Later on, I brought in both coaching and Life Design concepts into my professional work as a college counselor for high school students. I saw how these approaches could help students take a broader approach rooted in self-understanding and discovery when planning their future.
What Have You Learned From It?
Life Design equips us with multiple mindsets to approach decision-making in life. One example of such concept is the “Gravity Problem”, which are problems that are – much like the laws of gravity – so insurmountable that they are unable for us to change as individuals. So rather than focus on problems we can’t change, we need to refine the problems we can address. A “problem”, in a mathematician or engineer’s perspective, that we can try to solve.
One way that Life Design has supported me, has been teaching me how to identify, accept and embrace the Gravity Problems in my life – such as changes in my hometown, or my relationship to my parents – and identify the other issues that I do want to actively try to work on and change.

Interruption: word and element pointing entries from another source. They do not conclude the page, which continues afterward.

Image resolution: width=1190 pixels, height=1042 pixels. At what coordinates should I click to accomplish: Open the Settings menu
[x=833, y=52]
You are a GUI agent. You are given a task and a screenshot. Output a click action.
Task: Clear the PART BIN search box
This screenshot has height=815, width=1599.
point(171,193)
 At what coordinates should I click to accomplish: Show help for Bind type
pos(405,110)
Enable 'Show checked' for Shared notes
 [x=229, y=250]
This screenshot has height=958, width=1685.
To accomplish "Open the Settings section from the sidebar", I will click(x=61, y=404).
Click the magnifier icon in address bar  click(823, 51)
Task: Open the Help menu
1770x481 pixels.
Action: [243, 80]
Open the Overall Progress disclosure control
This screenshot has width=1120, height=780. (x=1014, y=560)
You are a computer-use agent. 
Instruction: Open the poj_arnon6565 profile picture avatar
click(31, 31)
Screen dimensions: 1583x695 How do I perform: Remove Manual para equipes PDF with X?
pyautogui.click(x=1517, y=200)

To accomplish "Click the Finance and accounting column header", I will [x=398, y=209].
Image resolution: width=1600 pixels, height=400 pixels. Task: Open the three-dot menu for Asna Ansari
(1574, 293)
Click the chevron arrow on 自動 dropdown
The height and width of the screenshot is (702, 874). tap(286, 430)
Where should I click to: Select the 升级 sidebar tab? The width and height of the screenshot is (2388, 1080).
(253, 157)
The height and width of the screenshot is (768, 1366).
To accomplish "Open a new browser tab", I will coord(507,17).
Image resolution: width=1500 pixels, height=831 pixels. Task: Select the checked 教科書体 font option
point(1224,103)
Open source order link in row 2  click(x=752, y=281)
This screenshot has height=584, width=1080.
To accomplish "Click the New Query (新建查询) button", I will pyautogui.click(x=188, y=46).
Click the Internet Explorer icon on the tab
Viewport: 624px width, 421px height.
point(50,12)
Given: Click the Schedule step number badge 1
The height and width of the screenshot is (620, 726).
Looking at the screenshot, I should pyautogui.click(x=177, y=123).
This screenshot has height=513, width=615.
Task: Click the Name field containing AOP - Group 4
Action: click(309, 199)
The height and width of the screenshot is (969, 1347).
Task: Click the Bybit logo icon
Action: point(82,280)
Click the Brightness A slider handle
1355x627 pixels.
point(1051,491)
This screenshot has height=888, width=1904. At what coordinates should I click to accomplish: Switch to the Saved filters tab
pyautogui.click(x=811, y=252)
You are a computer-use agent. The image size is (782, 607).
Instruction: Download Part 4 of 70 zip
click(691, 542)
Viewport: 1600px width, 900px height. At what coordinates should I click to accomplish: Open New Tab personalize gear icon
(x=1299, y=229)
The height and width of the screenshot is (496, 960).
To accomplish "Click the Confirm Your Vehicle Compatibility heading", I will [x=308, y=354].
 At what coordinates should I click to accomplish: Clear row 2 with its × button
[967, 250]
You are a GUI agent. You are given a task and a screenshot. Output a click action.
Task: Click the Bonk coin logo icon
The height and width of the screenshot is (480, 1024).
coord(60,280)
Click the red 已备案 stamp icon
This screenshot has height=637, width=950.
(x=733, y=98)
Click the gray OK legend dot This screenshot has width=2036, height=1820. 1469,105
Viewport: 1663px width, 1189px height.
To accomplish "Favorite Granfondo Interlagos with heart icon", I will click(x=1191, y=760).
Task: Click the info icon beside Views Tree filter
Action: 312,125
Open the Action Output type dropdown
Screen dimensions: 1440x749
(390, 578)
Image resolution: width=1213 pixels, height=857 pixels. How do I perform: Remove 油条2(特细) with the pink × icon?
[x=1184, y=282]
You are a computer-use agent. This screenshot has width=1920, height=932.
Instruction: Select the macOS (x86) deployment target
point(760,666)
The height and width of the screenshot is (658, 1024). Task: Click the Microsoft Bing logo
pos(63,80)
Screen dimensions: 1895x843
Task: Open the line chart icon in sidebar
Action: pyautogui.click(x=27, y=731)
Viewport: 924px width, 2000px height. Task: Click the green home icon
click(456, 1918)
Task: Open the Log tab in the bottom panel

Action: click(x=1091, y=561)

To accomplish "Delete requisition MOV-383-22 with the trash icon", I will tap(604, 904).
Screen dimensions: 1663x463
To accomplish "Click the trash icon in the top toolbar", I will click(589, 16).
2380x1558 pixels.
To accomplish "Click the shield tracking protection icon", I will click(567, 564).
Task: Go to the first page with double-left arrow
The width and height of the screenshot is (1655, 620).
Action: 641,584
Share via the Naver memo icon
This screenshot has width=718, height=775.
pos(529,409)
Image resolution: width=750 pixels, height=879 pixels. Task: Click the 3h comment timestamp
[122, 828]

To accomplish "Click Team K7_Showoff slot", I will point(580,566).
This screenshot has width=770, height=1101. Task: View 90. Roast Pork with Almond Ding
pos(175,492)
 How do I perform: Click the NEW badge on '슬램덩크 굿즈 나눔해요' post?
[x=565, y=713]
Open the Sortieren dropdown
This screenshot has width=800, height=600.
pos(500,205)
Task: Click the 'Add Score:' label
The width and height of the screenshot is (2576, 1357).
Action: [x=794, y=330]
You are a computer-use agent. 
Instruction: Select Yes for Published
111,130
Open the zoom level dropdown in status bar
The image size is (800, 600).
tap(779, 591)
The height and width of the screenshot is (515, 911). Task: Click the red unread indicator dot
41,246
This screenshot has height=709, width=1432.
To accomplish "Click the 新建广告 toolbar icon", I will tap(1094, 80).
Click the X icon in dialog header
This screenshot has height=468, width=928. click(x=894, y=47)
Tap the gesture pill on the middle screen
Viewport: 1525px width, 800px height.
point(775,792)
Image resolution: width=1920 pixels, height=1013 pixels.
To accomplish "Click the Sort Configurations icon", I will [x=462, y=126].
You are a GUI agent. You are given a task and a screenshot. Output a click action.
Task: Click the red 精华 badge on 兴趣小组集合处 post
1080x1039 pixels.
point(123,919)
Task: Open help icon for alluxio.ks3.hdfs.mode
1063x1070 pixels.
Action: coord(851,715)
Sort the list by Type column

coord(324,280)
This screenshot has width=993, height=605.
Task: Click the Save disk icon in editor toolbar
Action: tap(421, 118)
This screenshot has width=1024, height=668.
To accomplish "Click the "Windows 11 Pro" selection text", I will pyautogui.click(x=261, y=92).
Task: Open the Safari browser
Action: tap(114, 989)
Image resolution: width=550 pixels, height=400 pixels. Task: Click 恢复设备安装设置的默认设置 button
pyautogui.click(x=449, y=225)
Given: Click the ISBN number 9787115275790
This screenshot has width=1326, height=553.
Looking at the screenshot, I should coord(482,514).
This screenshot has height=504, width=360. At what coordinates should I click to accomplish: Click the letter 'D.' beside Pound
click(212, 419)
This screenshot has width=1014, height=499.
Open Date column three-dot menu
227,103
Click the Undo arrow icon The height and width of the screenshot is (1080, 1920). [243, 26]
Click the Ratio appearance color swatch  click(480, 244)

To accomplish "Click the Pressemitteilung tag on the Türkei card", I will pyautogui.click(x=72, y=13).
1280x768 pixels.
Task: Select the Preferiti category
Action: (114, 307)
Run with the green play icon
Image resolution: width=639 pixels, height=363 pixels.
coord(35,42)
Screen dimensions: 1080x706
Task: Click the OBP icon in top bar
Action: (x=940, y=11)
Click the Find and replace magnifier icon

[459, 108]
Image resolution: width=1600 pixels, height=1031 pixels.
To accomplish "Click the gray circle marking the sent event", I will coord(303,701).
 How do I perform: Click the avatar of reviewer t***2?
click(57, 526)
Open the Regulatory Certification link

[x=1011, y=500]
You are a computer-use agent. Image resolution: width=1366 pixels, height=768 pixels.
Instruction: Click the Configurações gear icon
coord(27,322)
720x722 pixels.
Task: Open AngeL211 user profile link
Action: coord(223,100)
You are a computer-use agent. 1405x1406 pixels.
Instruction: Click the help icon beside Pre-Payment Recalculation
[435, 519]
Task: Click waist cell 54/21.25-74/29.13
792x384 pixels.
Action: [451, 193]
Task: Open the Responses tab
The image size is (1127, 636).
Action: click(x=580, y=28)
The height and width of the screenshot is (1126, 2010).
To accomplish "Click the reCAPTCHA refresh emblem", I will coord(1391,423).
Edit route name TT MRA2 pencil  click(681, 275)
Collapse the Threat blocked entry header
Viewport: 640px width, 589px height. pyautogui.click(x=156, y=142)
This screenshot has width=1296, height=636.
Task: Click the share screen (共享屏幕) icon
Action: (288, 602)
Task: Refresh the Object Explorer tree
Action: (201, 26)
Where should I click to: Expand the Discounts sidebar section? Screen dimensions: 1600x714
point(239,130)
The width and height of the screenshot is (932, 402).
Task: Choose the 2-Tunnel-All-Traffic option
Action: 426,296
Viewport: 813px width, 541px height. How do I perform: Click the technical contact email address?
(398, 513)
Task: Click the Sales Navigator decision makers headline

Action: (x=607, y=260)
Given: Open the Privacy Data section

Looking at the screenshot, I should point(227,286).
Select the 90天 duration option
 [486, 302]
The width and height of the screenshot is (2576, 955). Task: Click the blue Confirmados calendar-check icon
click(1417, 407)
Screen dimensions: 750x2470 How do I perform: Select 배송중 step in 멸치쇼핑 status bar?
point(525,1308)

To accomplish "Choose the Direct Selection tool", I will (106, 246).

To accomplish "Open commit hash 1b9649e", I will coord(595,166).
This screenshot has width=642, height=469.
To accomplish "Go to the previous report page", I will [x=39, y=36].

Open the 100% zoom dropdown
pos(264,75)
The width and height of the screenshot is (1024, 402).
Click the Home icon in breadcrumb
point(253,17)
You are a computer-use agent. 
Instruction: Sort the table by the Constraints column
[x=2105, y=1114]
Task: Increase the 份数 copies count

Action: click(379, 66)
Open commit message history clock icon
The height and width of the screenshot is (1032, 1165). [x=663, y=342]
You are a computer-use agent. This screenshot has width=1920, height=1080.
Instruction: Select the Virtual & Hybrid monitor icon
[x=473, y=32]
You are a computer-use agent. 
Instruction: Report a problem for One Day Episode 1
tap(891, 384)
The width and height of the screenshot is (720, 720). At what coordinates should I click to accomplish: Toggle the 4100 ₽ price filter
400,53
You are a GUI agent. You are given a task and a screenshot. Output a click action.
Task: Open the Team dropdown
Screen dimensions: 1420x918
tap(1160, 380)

How can it be helpful for others?
Life Design offers many tools and approaches to help us design well-lived and joyful futures. It is a process that invites curiosity towards ourselves, and helps us reframe so we can get “unstuck”.
Another really important approach in Life Design is the “bias towards action”, which encourages us to act upon our ideas through “prototyping” conversations with others or having prototype experiences. It is this dynamic approach to life planning which I find helps me and my students get out of thinking mode and into making tiny actions, which can help provide the necessary “felt experience” to support decision-making.
Bio
Rosalyn was born in Canada and grew up in Hong Kong. She now a high school college counselor in Taipei. She looks forward to helping teenagers, young adults, professionals and parents find their direction and purpose through Life Design principles. In addition to training with the BMC Academy she is also a student of the Body Mind Centering Somatic Movement Educator Program in Taiwan. Her hobbies include contact improvisation dance and Playback Theatre.